La ciencia muestra claramente que la producción de carne, especialmente la carne de res, emite metano y requiere insumos de CO2. Pero cuando profundizamos, resulta que tales afirmaciones son sobrevaloradas masivamente.

He sido vegetariano por cuatro décadas porque no quiero matar animales. Si gran parte del cambio climático se puede prevenir con más personas siguiendo su ejemplo, es una idea que se debe discutir.

Hacerlo significa dejar de lado nuestro disgusto con la idea de que los políticos o las Naciones Unidas dicten lo que comen las personas, e ignorar el hecho de que 1.450 millones de vegetarianos del mundo son en realidad las personas más pobres de la Tierra a quienes les gustaría nada más que comer carne.

Casi todos los artículos sobre este tema sugieren que volverse vegetariano podría lograr reducciones de emisiones del 50 por ciento o más. Pero estas cifras nunca son una reducción de las emisiones totales, solo las emitidas por los alimentos. Esta es una distinción importante porque se ignoran cuatro quintas partes de las emisiones. El impacto real es cinco veces menor.

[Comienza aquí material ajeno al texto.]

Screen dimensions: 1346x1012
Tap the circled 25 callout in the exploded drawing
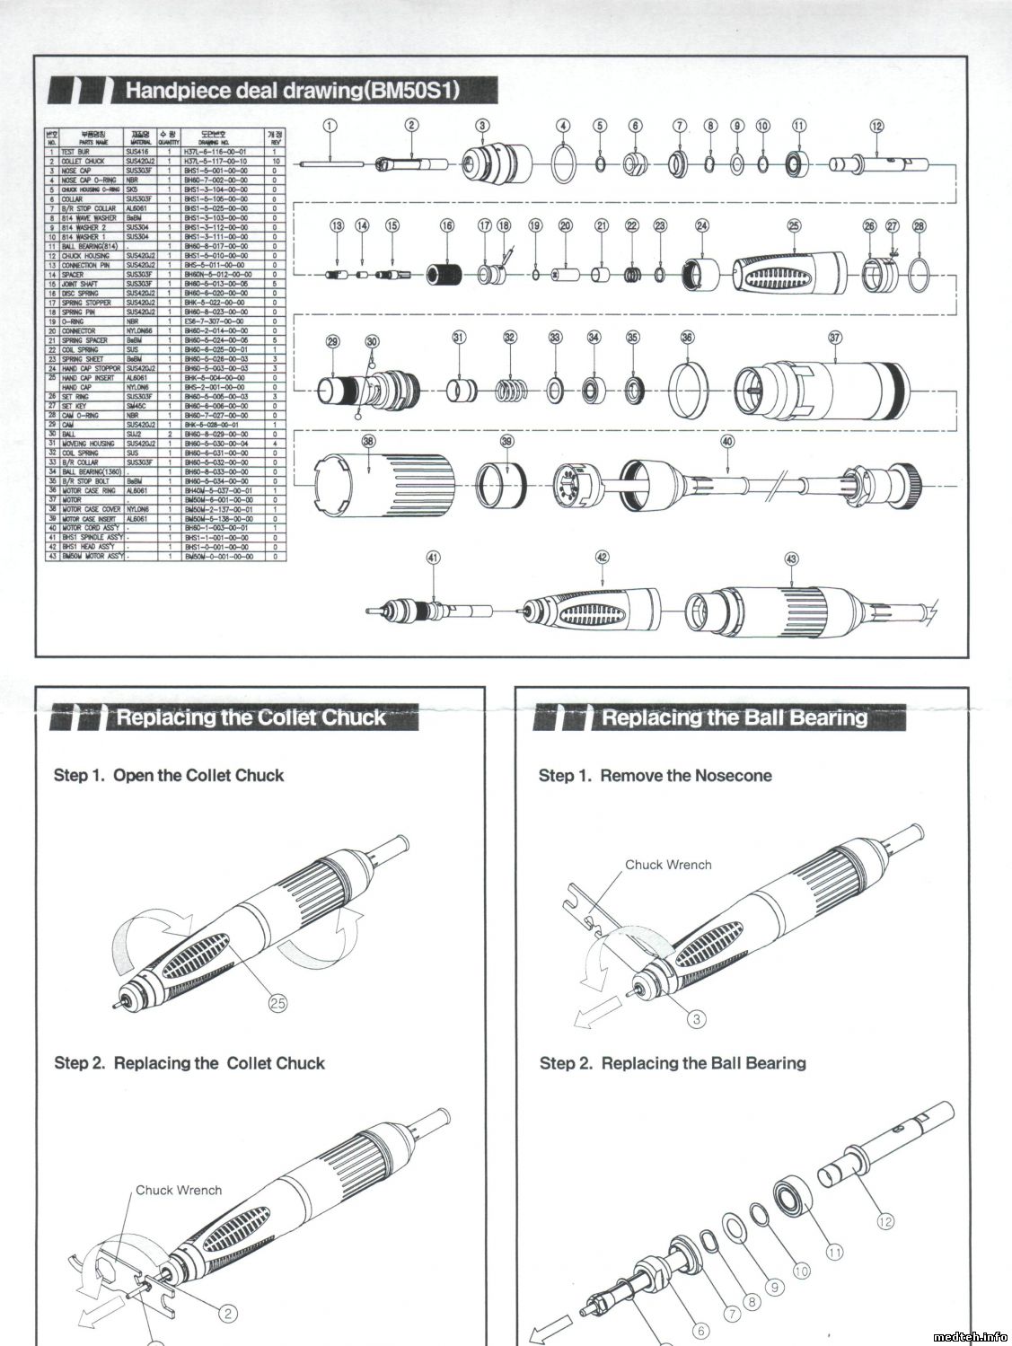point(794,226)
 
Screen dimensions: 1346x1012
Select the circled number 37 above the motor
point(835,338)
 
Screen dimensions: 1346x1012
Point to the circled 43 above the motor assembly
point(791,559)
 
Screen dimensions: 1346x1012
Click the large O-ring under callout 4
point(563,164)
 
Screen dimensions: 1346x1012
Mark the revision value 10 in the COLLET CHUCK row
point(275,161)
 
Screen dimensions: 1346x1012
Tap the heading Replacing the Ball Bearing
point(735,717)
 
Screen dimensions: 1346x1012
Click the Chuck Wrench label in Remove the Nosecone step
point(668,865)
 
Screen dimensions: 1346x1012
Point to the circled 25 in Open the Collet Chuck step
point(278,1004)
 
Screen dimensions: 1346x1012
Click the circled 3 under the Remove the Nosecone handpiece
point(697,1018)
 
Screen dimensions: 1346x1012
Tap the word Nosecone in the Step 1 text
point(733,776)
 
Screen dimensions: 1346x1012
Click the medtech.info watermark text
point(970,1337)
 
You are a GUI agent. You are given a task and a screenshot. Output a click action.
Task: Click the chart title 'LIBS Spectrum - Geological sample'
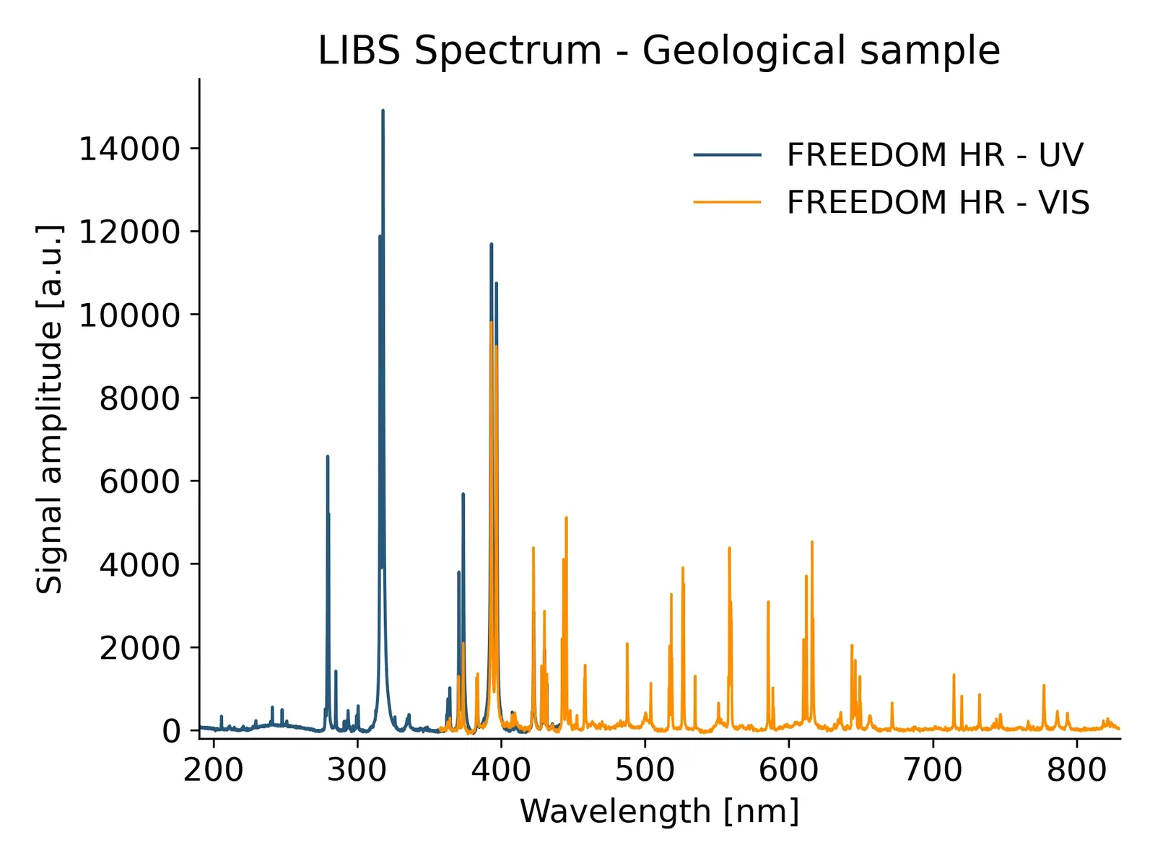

De todos modos, una revisión sistemática por pares de estudios muestra que las dietas vegetarianas probablemente reduzcan las emisiones de un individuo en el equivalente a 540 kg (1,190 lbs.) De CO2. Para la persona promedio en el mundo industrializado, eso equivale a reducir las emisiones en solo un 4.3 por ciento.

Las dietas vegetarianas también son un poco más baratas, y se ahorrará dinero en bienes y servicios que emiten más CO2. Un nuevo estudio sueco muestra que una dieta vegetariana es un 10 por ciento más barata, liberando un 2 por ciento del presupuesto de un individuo. El dinero extra probablemente se gastaría proporcionalmente en las compras existentes.

Esto aumenta las emisiones de carbono en un 2 por ciento. Por lo tanto, comer zanahorias en lugar de bistec significa que reducirás tus emisiones en un 2 por ciento. Esto no salvará el planeta.

El cambio climático está trivializado y obstaculizado por sentidos de magnitud poco realistas y por sugerencias tontas de que sus acciones o las mías pueden transformar el planeta.

Una vez le preguntaron al locutor David Attenborough qué haría para combatir el cambio climático. Prometió desconectar su cargador de teléfono. Si lo hace constantemente, está reduciendo sus emisiones en menos de la mitad de una milésima de las emisiones promedio de Brit.

De manera similar, ni los paneles solares subsidiados ni los aerogeneradores cerca de los centros comerciales proporcionan una solución significativa al calentamiento global. La Agencia Internacional de Energía estima que globalmente obtenemos menos del 1 por ciento de nuestras necesidades energéticas de energía solar y eólica, e incluso para 2040, haciendo todo lo prometido en el Tratado de París, obtendremos solo el 3,6 por ciento.

Durante el próximo cuarto de siglo, la energía solar y eólica no serán una parte importante de la imagen.

Tampoco la compra de un coche eléctrico cambia mucho las cosas. La AIE estima que, de manera optimista, pasaremos de alrededor de 2 millones de autos eléctricos hoy a 300 millones en 2040. Esto reducirá las emisiones globales en menos del 1 por ciento porque estos autos aún obtendrán la mitad de su electricidad de los combustibles fósiles, y porque el petróleo se volverá más barato y se usará más en otros lugares, a medida que la demanda de automóviles descienda

Nos hemos involucrado tanto en la premisa errónea de que el individuo puede tomar medidas significativas contra el cambio climático que estamos haciendo muy poco para exigir colectivamente la inversión efectiva necesaria para enfrentar el calentamiento global.

La investigación global y el desarrollo en energía verde deben incrementarse masivamente, para adelantar el día en que las alternativas puedan superar a los combustibles fósiles.

Algunos avances necesarios ni siquiera están en la energía. Resulta que la dieta podría terminar jugando un papel importante en la lucha contra el calentamiento global, pero solo a través de la tecnología.

La carne artificial podría generar hasta un 96 por ciento menos de gases de efecto invernadero que la carne producida convencionalmente y permitiría a todos, incluso a los más pobres del mundo, comer lo que quieran. A diferencia del llamado al vegetarianismo masivo, es una idea que podría ser transformadora.